How would the overall entropy look like?
If you sum algebraically, entropy $H$ is related to the variance of any variable $X$, and so for $N$ independent variables:-
$$ H \sim \operatorname{Var}\left( \sum^N X_i \right) = \sum^N \operatorname{Var}\left( X_i \right) $$
Which means the total entropy is approximately related to the sum of the individual variances, as $ \sim \operatorname{Var}(a) + \operatorname{Var}(b) + \operatorname{Var}(c) + \operatorname{Var}(r) $. If you're assuming that $a,b,c$ have low entropy (say couple/three bits), it won't make much of a difference compared to the 64 bits of $r$.
Whilst not using the same sample spaces as your example, the following is what happens to the entropy distribution when several dice are summed:-
Your input distributions will be uniform as the dice, just with three small and one much larger. The resultant convolution will be a slightly non uniform distribution. But it won't distort as far as the normal approximation in the diagram of four dice.

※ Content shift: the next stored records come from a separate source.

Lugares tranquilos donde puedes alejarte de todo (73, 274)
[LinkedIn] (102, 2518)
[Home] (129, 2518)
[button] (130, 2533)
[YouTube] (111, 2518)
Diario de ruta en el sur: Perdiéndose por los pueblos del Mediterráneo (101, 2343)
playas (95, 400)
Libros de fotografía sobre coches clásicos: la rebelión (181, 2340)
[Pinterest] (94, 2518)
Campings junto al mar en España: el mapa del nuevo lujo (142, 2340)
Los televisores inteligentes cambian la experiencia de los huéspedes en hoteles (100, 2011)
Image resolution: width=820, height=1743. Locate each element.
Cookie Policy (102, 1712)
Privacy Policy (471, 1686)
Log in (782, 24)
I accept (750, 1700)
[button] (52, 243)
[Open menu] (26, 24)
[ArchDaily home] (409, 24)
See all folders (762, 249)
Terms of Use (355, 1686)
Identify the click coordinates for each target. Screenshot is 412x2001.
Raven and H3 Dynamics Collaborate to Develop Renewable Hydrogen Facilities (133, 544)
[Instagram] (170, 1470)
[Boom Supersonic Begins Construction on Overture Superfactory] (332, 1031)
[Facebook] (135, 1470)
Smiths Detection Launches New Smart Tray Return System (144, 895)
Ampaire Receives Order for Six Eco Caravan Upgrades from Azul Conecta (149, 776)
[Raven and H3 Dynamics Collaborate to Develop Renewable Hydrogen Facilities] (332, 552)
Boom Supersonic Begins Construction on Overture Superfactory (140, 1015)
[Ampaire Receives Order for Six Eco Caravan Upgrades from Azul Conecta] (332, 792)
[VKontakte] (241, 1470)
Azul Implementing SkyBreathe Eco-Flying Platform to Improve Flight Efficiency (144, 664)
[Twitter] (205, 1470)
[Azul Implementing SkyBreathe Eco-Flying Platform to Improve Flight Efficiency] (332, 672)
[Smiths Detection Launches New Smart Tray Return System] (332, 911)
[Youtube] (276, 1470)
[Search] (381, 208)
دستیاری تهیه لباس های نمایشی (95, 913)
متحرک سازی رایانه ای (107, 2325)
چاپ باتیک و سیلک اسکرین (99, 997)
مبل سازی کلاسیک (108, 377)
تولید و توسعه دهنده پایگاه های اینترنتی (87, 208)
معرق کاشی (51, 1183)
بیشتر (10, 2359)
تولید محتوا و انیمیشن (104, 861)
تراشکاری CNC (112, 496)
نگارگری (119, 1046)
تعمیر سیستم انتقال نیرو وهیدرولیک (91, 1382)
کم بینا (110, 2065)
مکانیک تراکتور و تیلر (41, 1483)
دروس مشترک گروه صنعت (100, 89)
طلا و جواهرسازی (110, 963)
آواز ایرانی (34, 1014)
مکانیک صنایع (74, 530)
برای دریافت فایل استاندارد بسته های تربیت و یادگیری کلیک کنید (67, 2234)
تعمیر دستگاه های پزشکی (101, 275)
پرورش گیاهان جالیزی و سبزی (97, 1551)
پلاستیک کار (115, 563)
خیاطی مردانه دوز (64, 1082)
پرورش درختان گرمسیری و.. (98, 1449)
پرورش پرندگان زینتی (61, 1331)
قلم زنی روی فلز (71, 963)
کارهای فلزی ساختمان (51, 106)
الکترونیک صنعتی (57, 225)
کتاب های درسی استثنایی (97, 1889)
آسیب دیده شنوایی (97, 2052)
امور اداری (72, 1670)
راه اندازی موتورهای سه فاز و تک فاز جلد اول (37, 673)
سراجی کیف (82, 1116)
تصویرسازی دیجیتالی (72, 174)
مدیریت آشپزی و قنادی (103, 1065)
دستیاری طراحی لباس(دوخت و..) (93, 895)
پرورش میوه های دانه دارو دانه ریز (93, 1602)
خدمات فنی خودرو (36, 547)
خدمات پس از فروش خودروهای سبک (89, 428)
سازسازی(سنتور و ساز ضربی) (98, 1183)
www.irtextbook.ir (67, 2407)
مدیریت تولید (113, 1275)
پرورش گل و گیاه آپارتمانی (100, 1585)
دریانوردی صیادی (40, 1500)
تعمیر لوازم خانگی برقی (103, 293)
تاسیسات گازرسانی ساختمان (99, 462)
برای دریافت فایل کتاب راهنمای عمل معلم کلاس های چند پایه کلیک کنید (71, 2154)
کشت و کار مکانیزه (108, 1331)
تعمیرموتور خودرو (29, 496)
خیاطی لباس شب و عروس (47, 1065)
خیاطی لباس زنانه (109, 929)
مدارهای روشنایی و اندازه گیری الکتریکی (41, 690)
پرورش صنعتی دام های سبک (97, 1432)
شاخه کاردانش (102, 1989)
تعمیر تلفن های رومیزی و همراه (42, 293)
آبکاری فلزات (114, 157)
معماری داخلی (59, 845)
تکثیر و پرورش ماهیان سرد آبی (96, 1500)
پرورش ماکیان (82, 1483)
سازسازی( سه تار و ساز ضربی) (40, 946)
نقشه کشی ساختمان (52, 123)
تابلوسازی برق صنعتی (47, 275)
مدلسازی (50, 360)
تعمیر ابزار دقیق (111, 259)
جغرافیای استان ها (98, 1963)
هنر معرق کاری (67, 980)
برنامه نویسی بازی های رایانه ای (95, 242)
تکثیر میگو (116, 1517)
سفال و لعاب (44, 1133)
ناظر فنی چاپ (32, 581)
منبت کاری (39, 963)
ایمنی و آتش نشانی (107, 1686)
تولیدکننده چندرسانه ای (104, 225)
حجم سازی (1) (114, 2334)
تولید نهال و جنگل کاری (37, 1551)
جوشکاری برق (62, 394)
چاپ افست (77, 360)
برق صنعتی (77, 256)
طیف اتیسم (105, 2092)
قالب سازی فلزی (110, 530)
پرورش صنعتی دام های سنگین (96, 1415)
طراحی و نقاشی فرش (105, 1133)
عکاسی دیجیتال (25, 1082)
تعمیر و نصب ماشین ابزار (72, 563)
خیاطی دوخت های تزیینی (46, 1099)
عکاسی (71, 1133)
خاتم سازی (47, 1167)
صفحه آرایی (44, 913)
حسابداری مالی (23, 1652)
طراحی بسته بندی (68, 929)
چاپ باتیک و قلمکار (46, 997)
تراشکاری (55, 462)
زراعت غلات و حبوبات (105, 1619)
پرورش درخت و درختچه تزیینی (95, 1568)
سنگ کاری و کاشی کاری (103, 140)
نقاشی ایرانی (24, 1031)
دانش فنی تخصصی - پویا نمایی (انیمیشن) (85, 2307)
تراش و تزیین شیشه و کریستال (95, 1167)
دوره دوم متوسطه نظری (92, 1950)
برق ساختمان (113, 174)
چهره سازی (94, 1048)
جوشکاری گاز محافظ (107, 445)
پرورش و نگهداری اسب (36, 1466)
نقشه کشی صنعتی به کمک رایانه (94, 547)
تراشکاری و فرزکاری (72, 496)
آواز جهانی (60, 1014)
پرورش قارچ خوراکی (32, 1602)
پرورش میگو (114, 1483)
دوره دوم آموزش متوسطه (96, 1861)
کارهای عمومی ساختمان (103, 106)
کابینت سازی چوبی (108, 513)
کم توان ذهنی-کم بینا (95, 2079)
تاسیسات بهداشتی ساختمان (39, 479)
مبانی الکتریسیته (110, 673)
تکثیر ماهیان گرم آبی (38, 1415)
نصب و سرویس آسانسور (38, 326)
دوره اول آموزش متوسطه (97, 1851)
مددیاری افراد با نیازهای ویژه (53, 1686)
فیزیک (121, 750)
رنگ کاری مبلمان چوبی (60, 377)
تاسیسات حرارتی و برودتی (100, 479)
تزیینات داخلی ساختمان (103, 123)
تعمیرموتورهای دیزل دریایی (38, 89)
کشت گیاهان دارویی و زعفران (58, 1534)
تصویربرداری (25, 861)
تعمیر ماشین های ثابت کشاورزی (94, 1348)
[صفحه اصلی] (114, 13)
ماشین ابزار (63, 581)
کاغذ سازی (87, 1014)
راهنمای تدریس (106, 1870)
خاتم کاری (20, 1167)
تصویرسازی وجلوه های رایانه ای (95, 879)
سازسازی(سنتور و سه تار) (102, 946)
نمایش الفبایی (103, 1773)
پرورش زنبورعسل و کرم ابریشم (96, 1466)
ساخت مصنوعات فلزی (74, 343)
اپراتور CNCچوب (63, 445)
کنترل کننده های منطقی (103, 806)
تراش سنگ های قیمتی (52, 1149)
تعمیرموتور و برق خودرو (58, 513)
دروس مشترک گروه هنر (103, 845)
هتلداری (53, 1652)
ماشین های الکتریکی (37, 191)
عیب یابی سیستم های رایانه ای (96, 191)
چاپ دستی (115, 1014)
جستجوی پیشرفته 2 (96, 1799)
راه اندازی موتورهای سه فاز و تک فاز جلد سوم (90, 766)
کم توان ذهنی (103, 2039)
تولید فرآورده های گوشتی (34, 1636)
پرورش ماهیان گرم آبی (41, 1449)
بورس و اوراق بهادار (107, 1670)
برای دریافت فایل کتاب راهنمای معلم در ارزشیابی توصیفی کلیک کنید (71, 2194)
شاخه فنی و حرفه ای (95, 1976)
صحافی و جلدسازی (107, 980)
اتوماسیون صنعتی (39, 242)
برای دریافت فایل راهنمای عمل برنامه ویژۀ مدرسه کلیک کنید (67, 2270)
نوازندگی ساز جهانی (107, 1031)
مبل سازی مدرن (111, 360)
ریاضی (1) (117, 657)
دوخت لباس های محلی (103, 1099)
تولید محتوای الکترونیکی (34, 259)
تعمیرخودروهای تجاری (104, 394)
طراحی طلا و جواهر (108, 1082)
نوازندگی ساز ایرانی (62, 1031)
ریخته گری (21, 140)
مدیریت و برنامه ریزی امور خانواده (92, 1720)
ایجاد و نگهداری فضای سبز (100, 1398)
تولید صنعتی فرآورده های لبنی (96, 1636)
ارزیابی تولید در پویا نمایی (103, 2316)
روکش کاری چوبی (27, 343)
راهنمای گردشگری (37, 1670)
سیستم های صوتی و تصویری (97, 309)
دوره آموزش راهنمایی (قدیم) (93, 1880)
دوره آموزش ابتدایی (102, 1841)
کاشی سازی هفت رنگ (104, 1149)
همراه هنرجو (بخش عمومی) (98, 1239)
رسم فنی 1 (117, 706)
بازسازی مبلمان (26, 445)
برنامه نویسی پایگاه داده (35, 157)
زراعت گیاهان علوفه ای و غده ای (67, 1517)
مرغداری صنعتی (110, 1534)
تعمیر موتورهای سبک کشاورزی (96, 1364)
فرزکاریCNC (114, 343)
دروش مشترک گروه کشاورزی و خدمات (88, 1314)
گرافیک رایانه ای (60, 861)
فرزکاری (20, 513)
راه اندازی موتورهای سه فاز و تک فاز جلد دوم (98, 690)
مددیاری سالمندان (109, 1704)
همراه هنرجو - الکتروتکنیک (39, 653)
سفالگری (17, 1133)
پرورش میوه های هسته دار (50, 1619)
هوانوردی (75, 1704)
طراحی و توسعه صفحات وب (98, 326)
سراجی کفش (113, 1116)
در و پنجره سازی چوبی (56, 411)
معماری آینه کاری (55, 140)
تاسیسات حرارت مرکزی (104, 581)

It makes it difficult to calculate the resultant summed entropy this way as there is no simple closed form probability equation. Consequently we tend not to do it this way.
It's also very inefficient way to convolve entropy inputs, and not done as we aim for a maximal entropy uniform distribution. Crucially you can see that the per die increase in min. entropy $(-\log_2{(p_{\text{max}})})$ is dropping logarithmically in relation to the number of dice, and $H_{min}$ is the conservative estimate of $H$ we use for system security. So you'd face diminishing returns in $H_{min}(r)$ as you add more variables to $r$.
We actually would instead concatenate the variables as $ a||b||c||r $, ignore fixed bits and preserve their entropies. The final entropy would be the summation of the individual entropies. Just remember that this is entropy, not a uniform distribution or any sort of cryptographic key. Those require further work such as randomness extraction with hash functions or perhaps a key derivation function.